It was with considerable surprise and dismay that I discovered upon reading “Genealogy: The Search for a Personal Past” that no mention was made of the New England Historic Genealogical Society. Founded in 1845, and now occupying a seven-story building in Boston’s Back Bay, the society is the oldest genealogical society in America. NEHGS has numbered among its founders and members many of America’s most distinguished leaders, including Presidents John Quincy Adams, Millard Fillmore, and Ulysses S. Grant. For the past 138 years NEHGS has charted the course for American genealogy and local history with its superb library, manuscript collections, and educational programs. The quarterly journal, the New England Historical and Genealogical Register, is not only the oldest continuously published historical journal in the United States, it also has established the standard format for organizing genealogical data, known as “Register style,” and has unquestionably brought into print some of the best documented and most well-conceived articles in the field of genealogy. Today NEHGS boasts a membership of sixty-five hundred—of whom more than half reside outside of the New England region—and is truly one of the outstanding family research institutions in the world.

Arthur A. Dunn
President, NEHGS


 

Genealogy Continued


Genealogy can be a powerful enlivener of history, and not only for grown-ups. Children love family stories, and if they know that Grandfather was a carrier flier in the Pacific or that Grandmother’s grandparents had the first car in their neighborhood, they will absorb a personal sense of the past that will make history classes more exciting.

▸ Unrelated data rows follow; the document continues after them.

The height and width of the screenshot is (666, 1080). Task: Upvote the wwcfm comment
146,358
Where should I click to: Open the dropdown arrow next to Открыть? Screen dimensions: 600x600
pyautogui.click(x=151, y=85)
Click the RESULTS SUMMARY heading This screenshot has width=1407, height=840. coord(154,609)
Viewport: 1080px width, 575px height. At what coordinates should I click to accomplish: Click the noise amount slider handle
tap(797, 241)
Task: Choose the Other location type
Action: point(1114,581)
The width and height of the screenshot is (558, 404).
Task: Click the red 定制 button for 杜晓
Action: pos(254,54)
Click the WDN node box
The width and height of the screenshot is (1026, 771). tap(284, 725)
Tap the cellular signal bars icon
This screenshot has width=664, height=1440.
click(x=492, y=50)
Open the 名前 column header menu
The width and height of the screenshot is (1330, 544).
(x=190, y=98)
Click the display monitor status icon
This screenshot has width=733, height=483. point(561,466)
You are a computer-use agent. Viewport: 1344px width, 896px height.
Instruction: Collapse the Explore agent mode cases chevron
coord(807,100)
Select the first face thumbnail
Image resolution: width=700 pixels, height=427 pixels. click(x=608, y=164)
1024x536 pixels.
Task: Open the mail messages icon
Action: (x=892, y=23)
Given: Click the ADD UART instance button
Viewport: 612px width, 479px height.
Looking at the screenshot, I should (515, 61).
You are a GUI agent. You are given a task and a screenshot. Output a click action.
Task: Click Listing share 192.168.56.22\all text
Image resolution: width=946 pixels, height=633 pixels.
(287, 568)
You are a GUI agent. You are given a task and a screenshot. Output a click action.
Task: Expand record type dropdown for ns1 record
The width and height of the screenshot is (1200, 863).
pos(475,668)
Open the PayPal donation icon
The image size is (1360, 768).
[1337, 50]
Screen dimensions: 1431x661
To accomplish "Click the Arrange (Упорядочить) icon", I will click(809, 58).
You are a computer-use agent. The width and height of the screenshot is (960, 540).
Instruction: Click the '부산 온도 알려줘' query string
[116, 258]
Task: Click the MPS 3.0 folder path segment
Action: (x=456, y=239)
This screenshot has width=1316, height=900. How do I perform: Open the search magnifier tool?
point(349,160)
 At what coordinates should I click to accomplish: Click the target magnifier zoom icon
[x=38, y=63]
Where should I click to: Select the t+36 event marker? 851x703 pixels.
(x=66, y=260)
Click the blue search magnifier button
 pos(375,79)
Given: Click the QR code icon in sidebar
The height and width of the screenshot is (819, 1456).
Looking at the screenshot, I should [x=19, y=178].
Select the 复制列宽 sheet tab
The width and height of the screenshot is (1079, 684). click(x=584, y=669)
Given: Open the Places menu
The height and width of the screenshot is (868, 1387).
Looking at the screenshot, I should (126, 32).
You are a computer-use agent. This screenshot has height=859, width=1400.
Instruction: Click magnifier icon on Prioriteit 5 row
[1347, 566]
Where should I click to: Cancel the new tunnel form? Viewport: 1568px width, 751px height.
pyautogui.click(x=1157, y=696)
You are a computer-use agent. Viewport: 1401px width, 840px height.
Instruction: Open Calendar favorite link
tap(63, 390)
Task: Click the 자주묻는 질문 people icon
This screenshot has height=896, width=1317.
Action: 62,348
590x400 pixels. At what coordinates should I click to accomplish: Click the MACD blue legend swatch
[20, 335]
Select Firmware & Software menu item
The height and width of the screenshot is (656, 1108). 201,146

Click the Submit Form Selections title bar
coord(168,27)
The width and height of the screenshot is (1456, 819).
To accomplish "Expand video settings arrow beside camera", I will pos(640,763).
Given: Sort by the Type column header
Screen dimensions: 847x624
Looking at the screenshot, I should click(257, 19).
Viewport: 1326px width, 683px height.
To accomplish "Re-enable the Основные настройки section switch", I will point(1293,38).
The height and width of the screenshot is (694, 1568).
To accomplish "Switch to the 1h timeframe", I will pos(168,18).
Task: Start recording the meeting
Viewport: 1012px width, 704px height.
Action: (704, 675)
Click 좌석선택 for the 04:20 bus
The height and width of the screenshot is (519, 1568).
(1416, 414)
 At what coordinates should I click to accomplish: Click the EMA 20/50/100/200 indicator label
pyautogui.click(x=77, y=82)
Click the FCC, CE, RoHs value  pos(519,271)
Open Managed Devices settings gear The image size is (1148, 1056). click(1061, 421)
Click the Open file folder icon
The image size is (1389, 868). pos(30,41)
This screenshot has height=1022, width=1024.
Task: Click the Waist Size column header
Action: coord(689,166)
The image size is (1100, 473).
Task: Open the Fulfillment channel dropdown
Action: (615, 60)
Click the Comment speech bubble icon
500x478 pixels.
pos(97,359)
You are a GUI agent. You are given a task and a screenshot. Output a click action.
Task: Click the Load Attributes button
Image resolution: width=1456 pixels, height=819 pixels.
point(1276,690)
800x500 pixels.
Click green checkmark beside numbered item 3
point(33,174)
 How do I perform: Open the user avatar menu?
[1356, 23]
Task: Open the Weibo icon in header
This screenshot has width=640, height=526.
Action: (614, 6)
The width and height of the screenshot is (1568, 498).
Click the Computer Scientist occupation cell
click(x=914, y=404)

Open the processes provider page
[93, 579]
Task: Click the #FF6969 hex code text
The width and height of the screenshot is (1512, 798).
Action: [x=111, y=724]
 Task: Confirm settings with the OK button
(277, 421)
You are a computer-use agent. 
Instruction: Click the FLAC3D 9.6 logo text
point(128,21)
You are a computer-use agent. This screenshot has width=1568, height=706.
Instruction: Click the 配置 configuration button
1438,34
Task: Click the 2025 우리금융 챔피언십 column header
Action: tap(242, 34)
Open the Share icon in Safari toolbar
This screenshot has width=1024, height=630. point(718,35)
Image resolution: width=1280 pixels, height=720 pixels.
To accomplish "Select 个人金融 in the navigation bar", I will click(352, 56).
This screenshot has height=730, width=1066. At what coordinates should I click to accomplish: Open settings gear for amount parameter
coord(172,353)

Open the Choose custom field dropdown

Even as a small boy I knew that I was descended from the Mayflower’s John Rowland, which puts me one up on your Judson Hale, who only wishes he were. I can still remember the thrill of reading Bradford’s history about Howland’s falling overboard and wondering, “Where would I be if he hadn’t been rescued?”

I knew about Quaker ancestors on Nantucket and in Pennsylvania and their migration south and to the Midwest. And I knew that my grandfathers had fought, one for the North and one for the South, in the Civil War, which made that war more vivid—though they were both most uncommunicative about it!

Donald W. Marshall
Town Historian
Bedford Hills, N.Y.


 

Genealogy Continued


P.S. By the way, it was St. Paul, not Timothy, who wrote, “Neither give heed to fables and endless genealogies” (First Epistle to Timothy, 1:4).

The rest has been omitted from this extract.